WHAT NEEDS TO BE DONE
Only the lines from the one that contains "This screenshot has" through the end of the entries, both included, should be transcribed, exactly and without pictures.

-- Opening Marker --

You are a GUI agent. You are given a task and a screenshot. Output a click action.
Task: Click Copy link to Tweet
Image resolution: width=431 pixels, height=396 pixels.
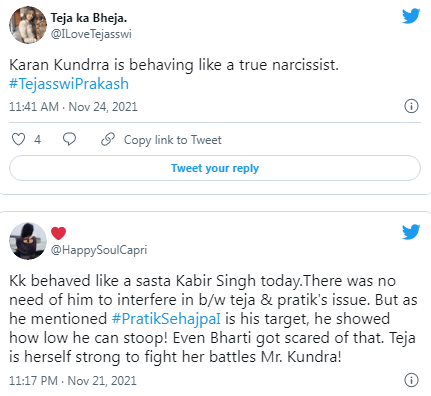coord(173,140)
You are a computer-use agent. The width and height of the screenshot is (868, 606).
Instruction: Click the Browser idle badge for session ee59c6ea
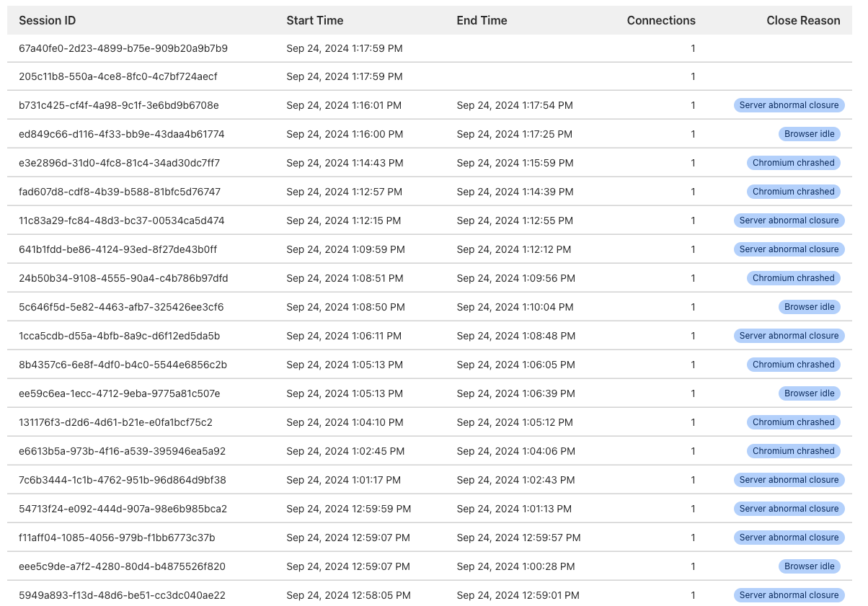809,393
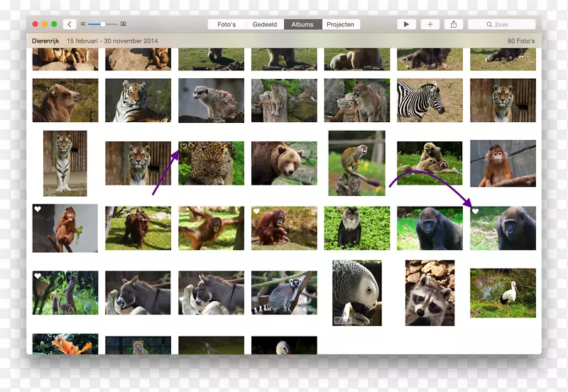Open the Gedeeld tab
Image resolution: width=568 pixels, height=392 pixels.
[265, 24]
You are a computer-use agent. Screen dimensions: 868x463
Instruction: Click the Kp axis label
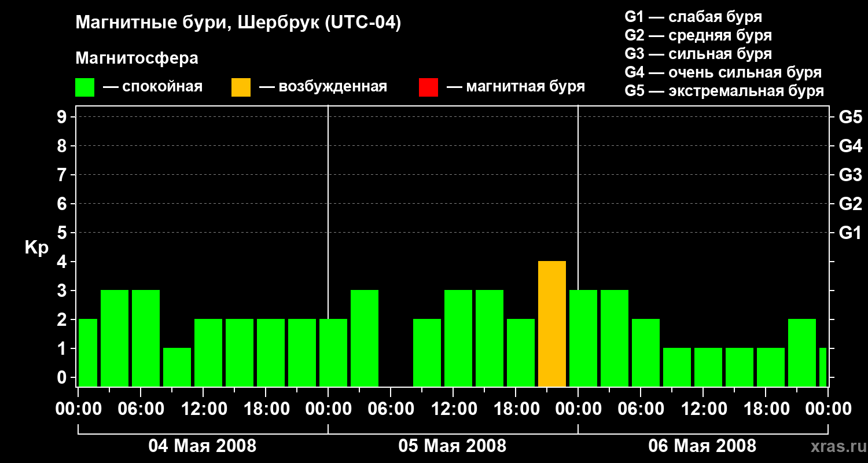[36, 248]
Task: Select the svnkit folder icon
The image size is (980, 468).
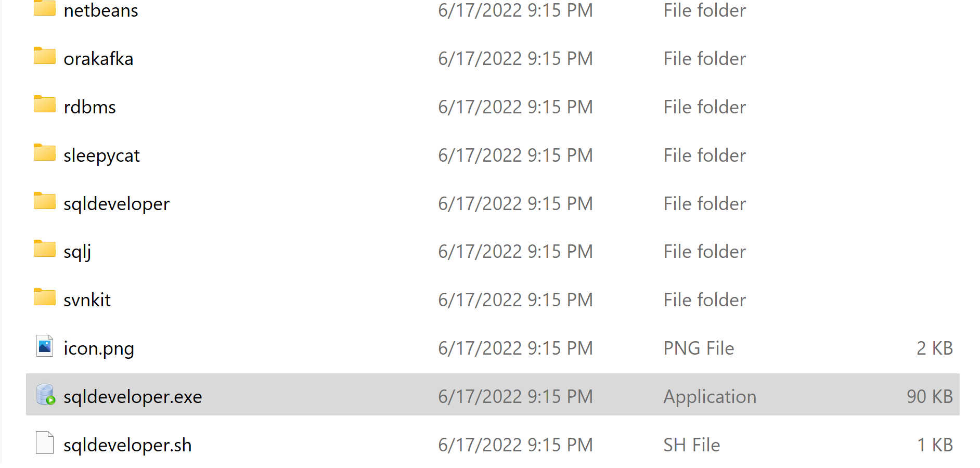Action: (x=45, y=297)
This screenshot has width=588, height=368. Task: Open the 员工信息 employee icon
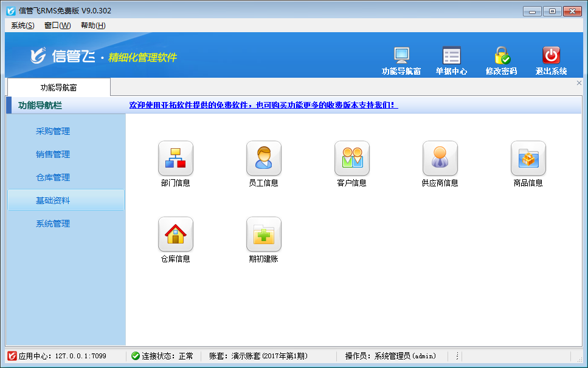(263, 158)
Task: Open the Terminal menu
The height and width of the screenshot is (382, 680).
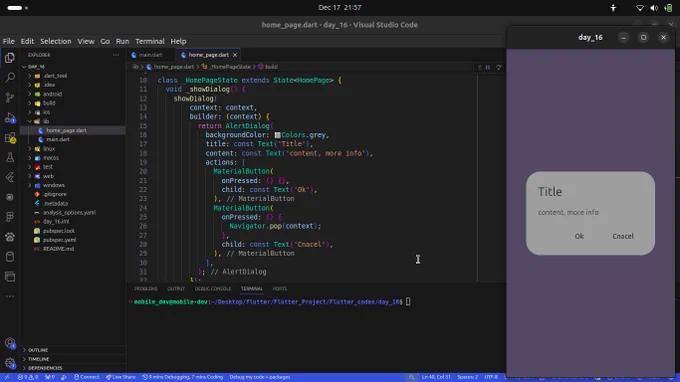Action: pyautogui.click(x=150, y=41)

-- Closing Marker --

YOUR SOLUTION
This screenshot has width=588, height=368. Task: Open the 员工信息 employee icon
(263, 158)
Task: Open the Terminal menu
The height and width of the screenshot is (382, 680).
Action: pyautogui.click(x=150, y=41)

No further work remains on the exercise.